* _TEXT TO READ_

--

All About Lakeland Terrier

Lakeland Terrier Dog Signs

All About Lakeland Terrier



Description of a Lakeland Terrier

The Lakeland Terrier has a curly, coarse outer coat and a soft, wooly and very dense undercoat. The coat can come in a number of colors from black to tan, grizzle to liver or other combinations. A saddle of a darker color is acceptable but not required. Although a smaller terrier they are very athletic and have a strong terrier instinct. The face is rather long and covered with bushy hair that gives a mischievous expression to the dog. The tail is traditionally docked and carried very high. The mature dogs appear to have a slight beard and their folded over ears are always held alert. They are have long straight and sturdy looking legs and often appear to be walking on the tips of their toes.

--

* _RAW DATA_

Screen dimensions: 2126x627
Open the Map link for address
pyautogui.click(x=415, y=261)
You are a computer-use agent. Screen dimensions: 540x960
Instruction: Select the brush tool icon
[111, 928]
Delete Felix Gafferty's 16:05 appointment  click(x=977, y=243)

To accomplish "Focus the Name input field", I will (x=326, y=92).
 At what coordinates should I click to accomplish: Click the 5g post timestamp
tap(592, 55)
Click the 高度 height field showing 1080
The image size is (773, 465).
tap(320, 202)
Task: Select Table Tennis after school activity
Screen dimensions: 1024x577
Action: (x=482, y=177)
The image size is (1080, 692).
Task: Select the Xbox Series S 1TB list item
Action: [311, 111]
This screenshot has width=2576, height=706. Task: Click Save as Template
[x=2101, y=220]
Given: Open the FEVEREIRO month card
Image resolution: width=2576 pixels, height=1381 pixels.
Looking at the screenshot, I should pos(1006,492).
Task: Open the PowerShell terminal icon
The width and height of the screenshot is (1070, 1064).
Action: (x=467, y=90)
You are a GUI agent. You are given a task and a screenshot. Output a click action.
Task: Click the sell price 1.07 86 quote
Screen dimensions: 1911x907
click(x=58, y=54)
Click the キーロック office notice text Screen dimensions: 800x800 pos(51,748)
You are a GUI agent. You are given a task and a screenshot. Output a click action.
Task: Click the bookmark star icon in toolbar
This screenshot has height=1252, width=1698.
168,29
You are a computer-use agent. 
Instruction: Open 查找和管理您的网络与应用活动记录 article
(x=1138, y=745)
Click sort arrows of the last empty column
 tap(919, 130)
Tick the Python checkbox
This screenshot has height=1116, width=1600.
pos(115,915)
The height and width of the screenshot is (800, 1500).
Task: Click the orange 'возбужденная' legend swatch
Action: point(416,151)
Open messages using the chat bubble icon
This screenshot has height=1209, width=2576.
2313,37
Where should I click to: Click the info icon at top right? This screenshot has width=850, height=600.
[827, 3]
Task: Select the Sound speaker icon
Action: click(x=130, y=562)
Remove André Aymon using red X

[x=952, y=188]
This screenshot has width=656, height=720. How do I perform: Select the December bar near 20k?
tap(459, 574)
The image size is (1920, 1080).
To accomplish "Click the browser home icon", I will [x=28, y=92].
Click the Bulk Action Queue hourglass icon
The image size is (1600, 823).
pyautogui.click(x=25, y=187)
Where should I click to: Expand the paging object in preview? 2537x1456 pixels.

--

* _EXERCISE_
In the text about the Lakeland Terrier, what expression does the bushy hair on the face give the dog?

* _SOLUTION TO THE EXERCISE_
A mischievous expression.